Woensdag 26 mei
​
Meldt Edil zich met zijn oom Primitivo voor de rit naar Belize. We laten onderweg Tikal links liggen, omdat we na Teotihuacan, Palenque, Yoxchilan en Bonampak ons verzadigingspunt voor Maya tempels even bereikt hebben (schon genug!). De weg is inderdaad prima, rustig, veilig, goed onderhouden. Het laatste stukje voor de grens is ongeplaveid, maar heel goed begaanbaar. We bekijken nog even een begraafplaatsje omdat het zulke kleurrijke graven zijn.
​
Het grensriviertje is voorzien van een wat officiëlere slagboom dan de grens tussen Guatemala en Mexico. Loketten, petten, douane, wachtrij. En dan zijn we in Belize, v/h Brits Honduras. Het verschil is meteen levensgroot. De tuintjes zijn kortgeknipt tot gazon! De bevolking is niet Indiaans, maar Creools, nakomelingen van de negerslaven die hier door de Engelsen heengebracht zijn. En voertaal is niet langer Spaans maar Engels. Ook Belize was ooit een Maya-rijk. In de 17e eeuw vestigden een paar Britse piraten er zich, en gebruikten het als uitvalsbasis om de Spaanse vloot te bestoken. Omdat ze succes hadden kregen ze van de Britten legitimiteit, en zo ontstond uiteindelijk de kroonkolonie, die economisch met name op de export van hardhout en suiker dreef. Na de 2e wereldoorlog wilden de Britten niet voldoende investeren in de door orkanen verwoeste infrastructuur en devalueerden ze bovendien de munt, hetgeen tot oproer leidde. In 1980 werd het staatje uiteindelijk onafhankelijk. En nu moet toerisme de boeren-economie vlot trekken. Wat dat betreft heeft Belize een hoop te bieden: een schitterend Barrier Reef, dat qua lengte alleen door het Australische rif overtroffen wordt, en prachtige jungle met combinatie van cultuur en natuur.

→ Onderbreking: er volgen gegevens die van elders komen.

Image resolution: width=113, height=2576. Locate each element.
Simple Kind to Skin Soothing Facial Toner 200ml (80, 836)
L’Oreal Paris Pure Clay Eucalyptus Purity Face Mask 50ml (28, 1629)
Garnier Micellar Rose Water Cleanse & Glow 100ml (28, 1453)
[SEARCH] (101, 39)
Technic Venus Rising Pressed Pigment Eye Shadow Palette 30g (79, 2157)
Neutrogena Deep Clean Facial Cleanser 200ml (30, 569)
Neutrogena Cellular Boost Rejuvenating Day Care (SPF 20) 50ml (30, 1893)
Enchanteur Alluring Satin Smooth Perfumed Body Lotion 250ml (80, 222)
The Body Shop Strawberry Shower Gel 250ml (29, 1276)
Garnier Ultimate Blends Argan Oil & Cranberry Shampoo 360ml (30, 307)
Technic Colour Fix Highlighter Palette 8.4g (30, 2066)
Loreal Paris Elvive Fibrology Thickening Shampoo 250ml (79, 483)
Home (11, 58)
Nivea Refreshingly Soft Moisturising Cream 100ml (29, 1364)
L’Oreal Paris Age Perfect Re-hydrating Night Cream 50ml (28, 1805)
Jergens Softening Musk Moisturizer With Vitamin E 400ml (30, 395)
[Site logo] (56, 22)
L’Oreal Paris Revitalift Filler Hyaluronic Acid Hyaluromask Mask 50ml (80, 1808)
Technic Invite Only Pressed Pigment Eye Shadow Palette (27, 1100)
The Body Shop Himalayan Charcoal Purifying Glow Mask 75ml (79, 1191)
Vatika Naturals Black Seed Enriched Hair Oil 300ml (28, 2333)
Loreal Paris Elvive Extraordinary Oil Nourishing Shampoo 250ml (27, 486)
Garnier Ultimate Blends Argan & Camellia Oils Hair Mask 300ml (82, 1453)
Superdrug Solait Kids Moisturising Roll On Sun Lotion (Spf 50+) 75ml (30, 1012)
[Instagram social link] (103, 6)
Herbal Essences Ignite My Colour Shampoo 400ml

Voor we er erg in hebben zijn we al in Belize City. Vroeger de hoofdstad van het land, in 1930 verwoest door een orkaan, nu nog steeds het eigenlijke centrum van het land. We rijden er even snel door heen, eten wat, zien een oninteressant crafts-marktje, en komen om kwart over 3 op het vliegveld aan, een groot woord voor een klein landingsstripje met 2 keten van de maatschappijtjes die er vliegen. Het volgende toestel blijkt om half vier te gaan, er zijn nog precies 4 plaatsen, dus stap maar in, boarding over 10 minuten! We nemen afscheid van onze chauffeur, en lopen naar het vliegtuig. Tamar mag in de stoel van de co-piloot! What’s this button for?
​
Zaterdag
En nu zijn we al 3 dagen op dit tropische eilandje, in de zon, passaatwind waait over het strand. We hebben al 2 x prachtig gesnorkeld.
​
​
​
​
​
​
​
​
​
​
​
​
​
​
​
​
​
​
​
​
​
De eerste dag was fenomenaal: in Hol Chan, een marine natural park snorkelden we langs het prachtige koraal terwijl grote vissen, roggen en 3 meter lange haaien ons begeleidden. Het heeft zijn bijnaam Sharks Alley absoluut verdiend! Miriam heeft zelfs met een zeeschildpad gezwommen! Toen die langs de boot kwam zwemmen, dook Miriam pardoes met de camera het water in, en heeft ruim een kwartier praktisch bovenop de schildpad gehangen. De schildpad bleef rustig bij haar, terwijl ze van alle kanten foto’s maakte. Ook de roggen lieten zich door ons aaien! Lees vooral ook wat Miriam daar zelf over te melden heeft op haar pagina!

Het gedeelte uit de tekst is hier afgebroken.